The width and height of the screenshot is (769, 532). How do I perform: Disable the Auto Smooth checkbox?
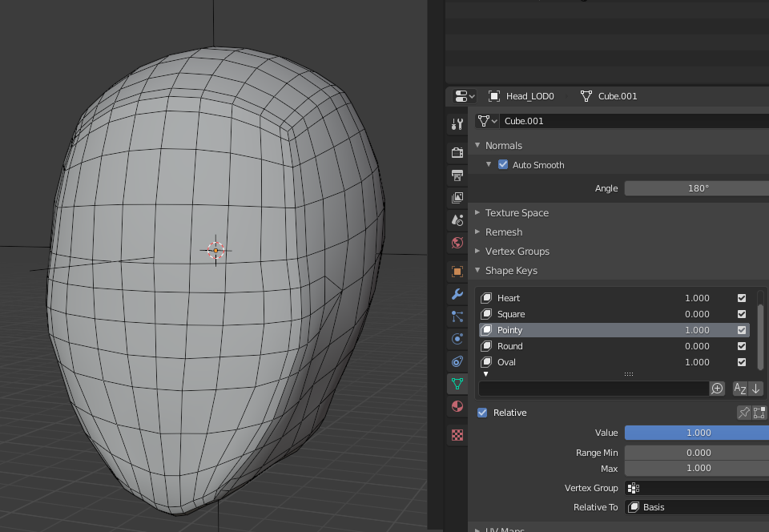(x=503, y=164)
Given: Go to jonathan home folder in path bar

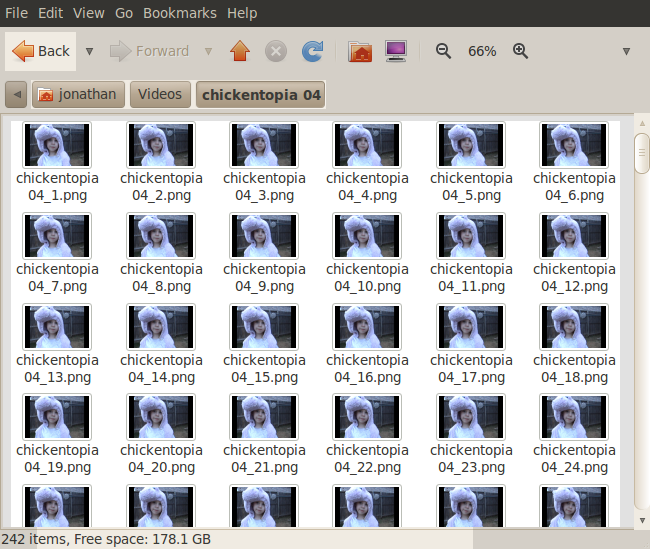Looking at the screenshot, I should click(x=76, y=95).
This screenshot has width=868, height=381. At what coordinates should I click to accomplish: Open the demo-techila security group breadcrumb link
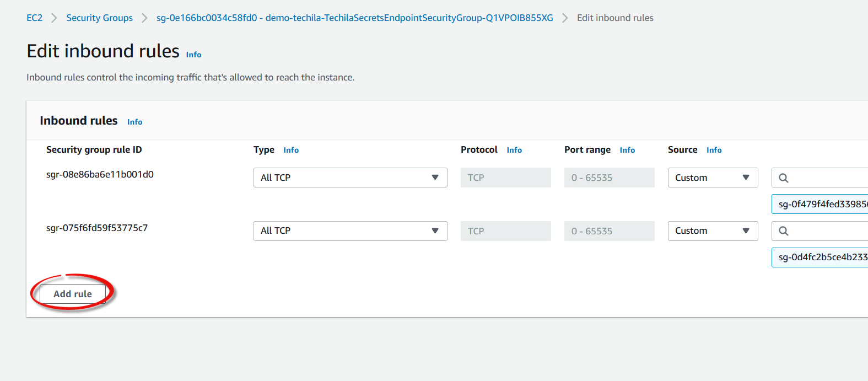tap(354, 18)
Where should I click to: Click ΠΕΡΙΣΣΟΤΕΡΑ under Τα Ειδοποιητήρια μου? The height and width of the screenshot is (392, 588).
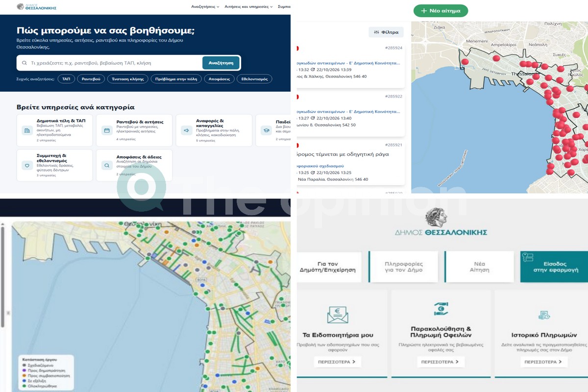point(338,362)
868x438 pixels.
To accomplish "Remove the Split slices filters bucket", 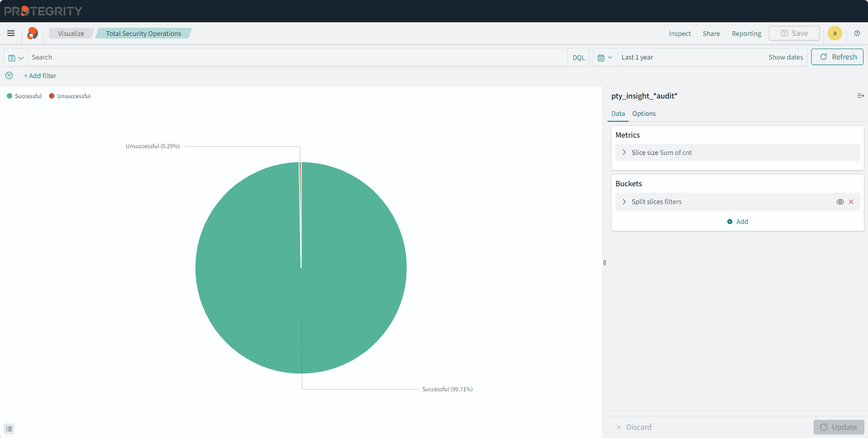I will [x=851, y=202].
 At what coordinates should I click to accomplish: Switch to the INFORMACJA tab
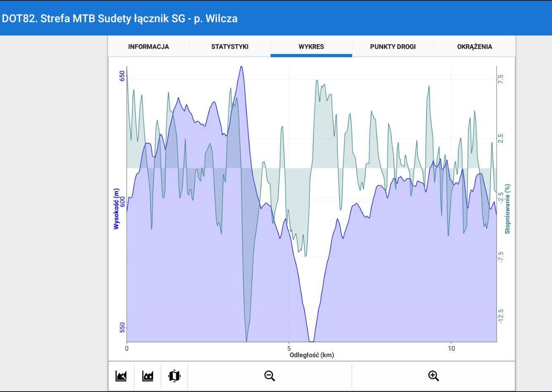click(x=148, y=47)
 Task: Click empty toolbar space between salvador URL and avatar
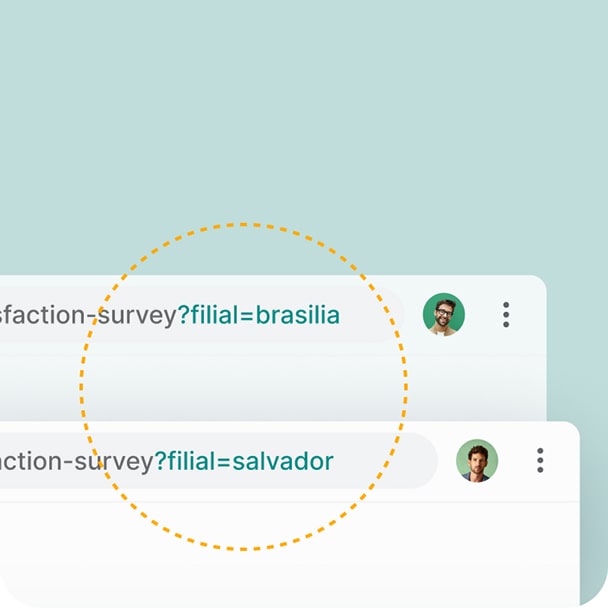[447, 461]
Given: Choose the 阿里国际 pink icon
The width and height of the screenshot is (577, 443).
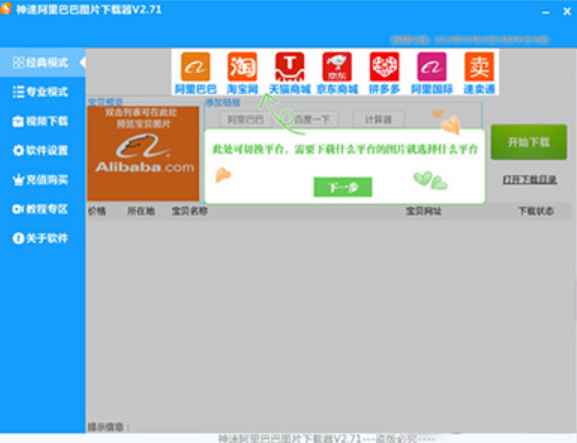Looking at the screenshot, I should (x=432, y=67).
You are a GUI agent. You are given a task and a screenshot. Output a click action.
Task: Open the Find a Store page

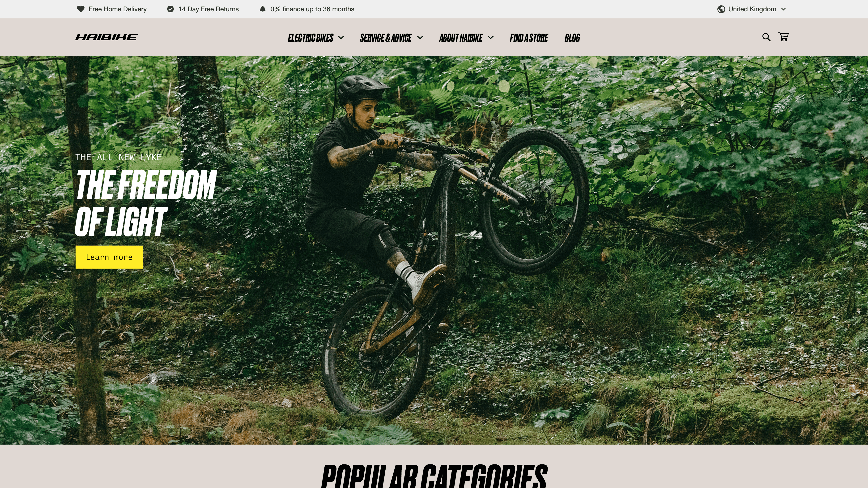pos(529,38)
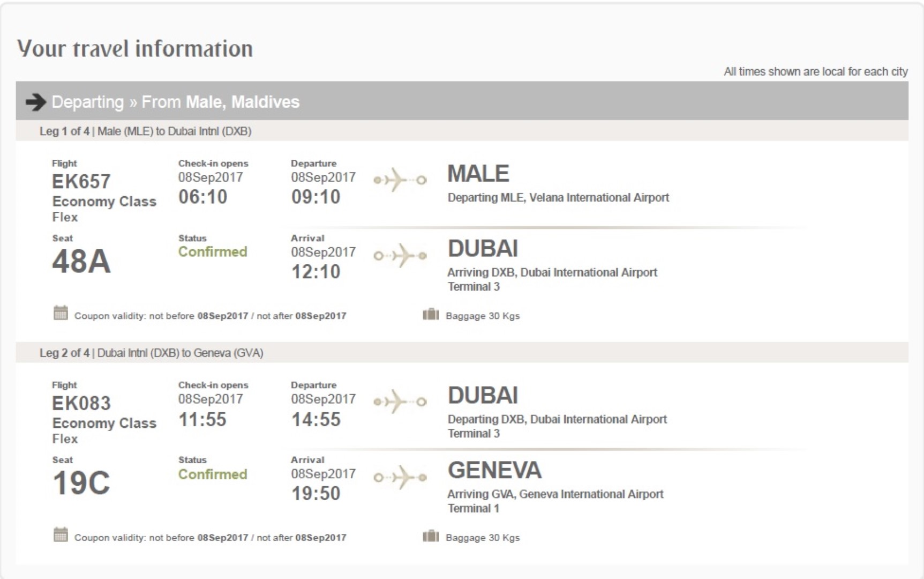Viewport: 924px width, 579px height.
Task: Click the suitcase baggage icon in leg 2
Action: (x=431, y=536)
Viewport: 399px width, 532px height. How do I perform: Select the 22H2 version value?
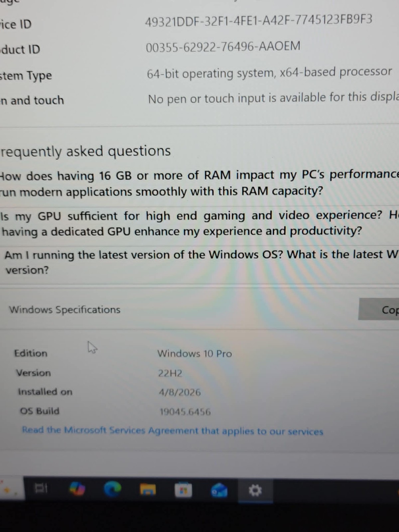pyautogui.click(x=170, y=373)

⁂

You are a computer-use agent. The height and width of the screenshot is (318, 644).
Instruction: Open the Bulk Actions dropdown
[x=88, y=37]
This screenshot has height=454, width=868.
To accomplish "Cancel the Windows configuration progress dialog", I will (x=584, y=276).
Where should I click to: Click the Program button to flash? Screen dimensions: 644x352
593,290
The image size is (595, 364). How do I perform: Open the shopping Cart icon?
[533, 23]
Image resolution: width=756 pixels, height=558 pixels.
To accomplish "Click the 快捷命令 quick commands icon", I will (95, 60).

⁂

| YOUR OBJECTIVE |
Your reply should hold every line from the data that contains "agent", copied in full.

| EXERCISE OUTPUT |
You are a GUI agent. You are given a task and a screenshot. Output a click action.
You are a computer-use agent. The height and width of the screenshot is (318, 644).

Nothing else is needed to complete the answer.